TRY IT:
The copy should hold exactly the lines below from the one that contains "This screenshot has height=705, width=955." through the one that contains "Given: Select the Hand tool" and nothing else, so no pictures.
***** MATERIAL SUPPLIED *****
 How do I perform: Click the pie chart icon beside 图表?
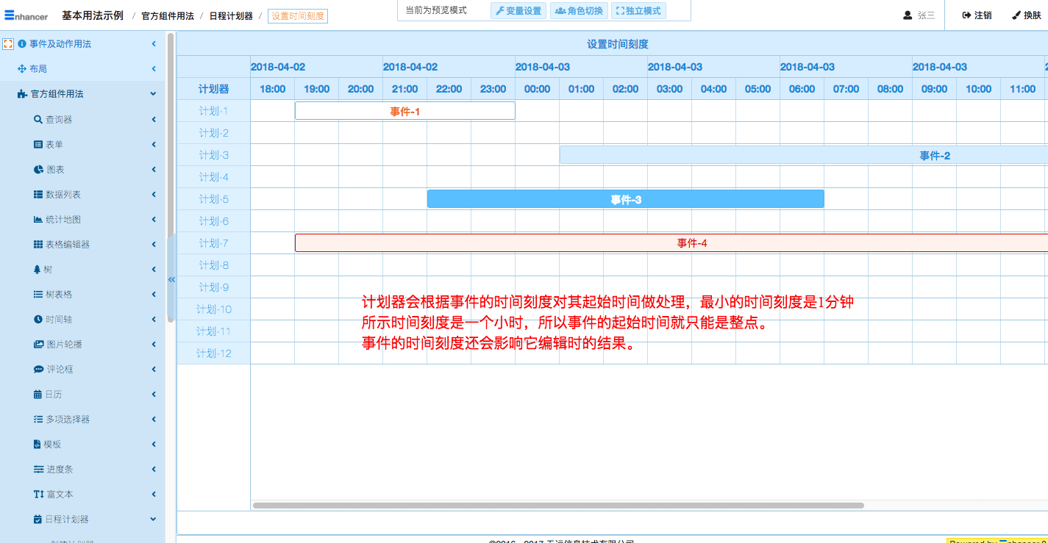click(38, 170)
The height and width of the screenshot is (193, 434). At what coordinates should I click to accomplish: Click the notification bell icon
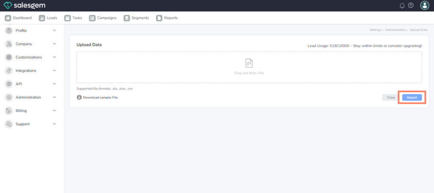tap(402, 6)
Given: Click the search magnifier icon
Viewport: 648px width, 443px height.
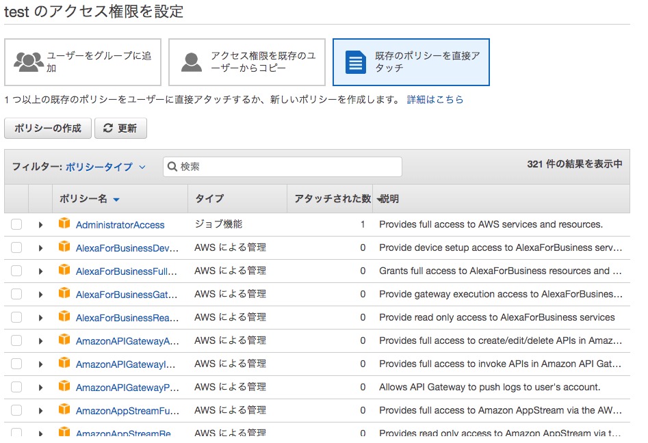Looking at the screenshot, I should (x=172, y=166).
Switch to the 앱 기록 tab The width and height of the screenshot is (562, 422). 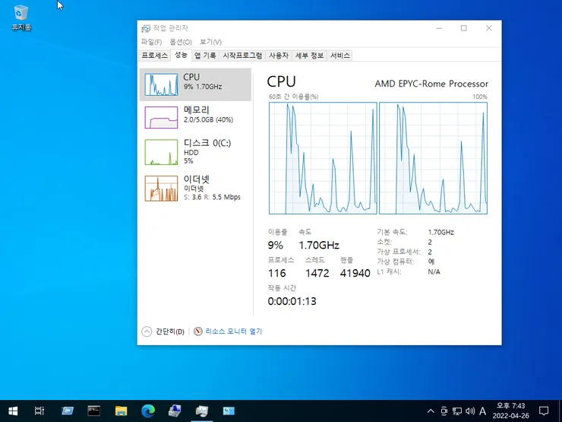pyautogui.click(x=205, y=56)
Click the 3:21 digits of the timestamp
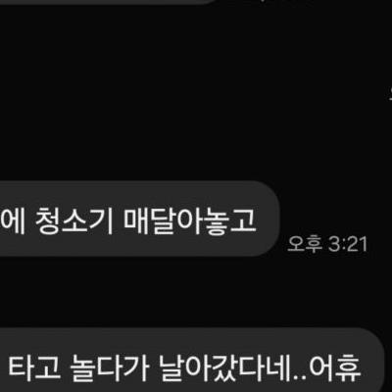Viewport: 392px width, 392px height. tap(348, 244)
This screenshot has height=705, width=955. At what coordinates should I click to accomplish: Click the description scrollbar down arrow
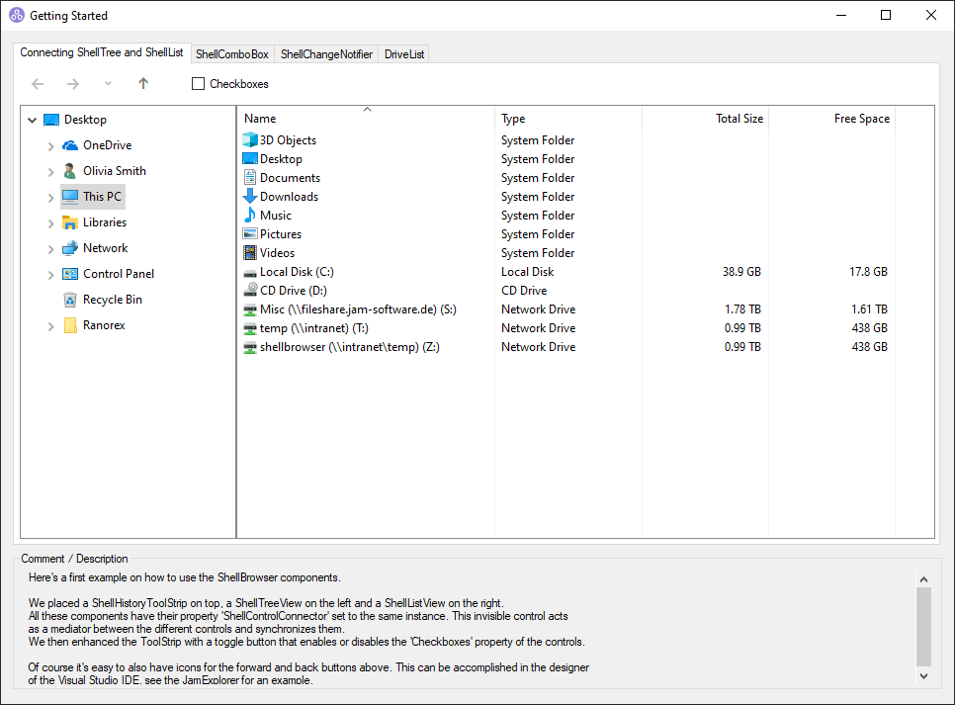tap(923, 675)
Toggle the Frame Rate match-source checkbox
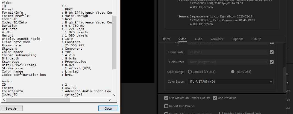This screenshot has width=293, height=114. [x=271, y=52]
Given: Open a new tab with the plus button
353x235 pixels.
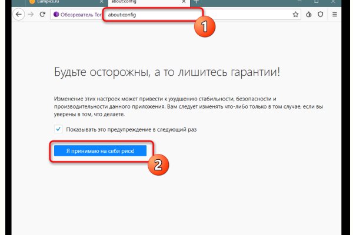Looking at the screenshot, I should pyautogui.click(x=197, y=2).
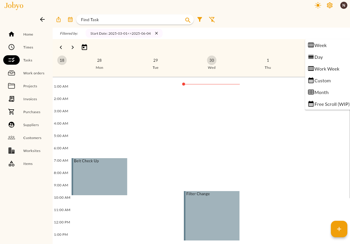Advance to next period with the right chevron

(73, 47)
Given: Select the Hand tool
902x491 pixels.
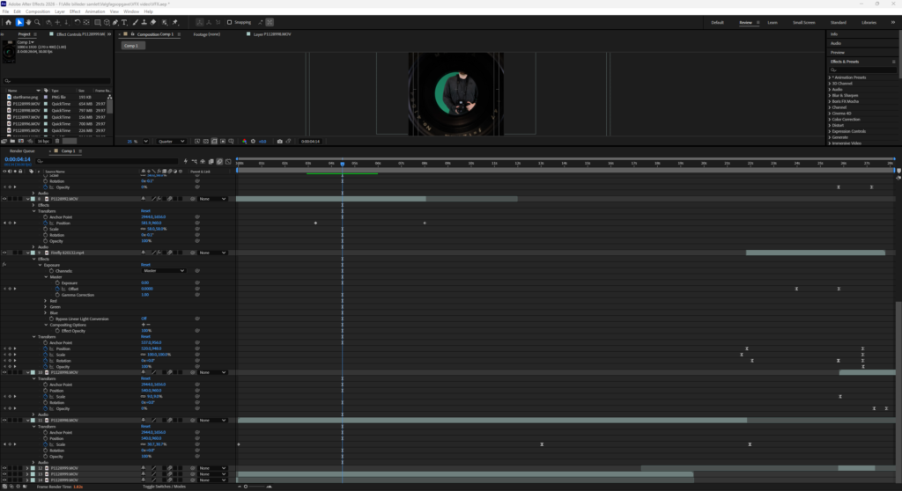Looking at the screenshot, I should (x=28, y=22).
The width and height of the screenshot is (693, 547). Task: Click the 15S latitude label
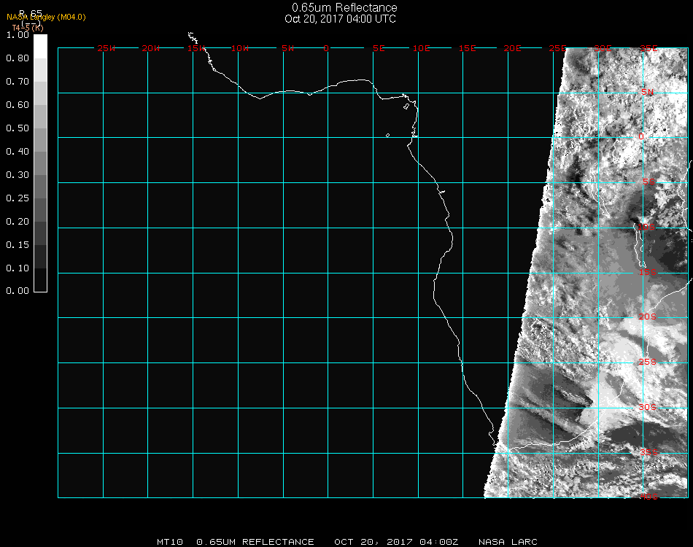tap(648, 272)
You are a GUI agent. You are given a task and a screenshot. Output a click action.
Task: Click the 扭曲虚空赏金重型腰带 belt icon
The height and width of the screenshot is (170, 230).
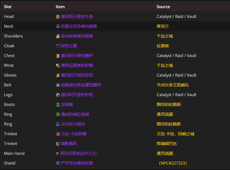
*****
REPLY:
This screenshot has height=705, width=955. At what coordinates should I click to accomplish: Click the description scrollbar down arrow
tap(923, 675)
Toggle the Frame Rate match-source checkbox
This screenshot has width=293, height=114. [x=271, y=52]
Given: Open a new tab with the plus button
353x235 pixels.
Looking at the screenshot, I should pyautogui.click(x=197, y=2).
Advance to next period with the right chevron

(73, 47)
Given: Select the Hand tool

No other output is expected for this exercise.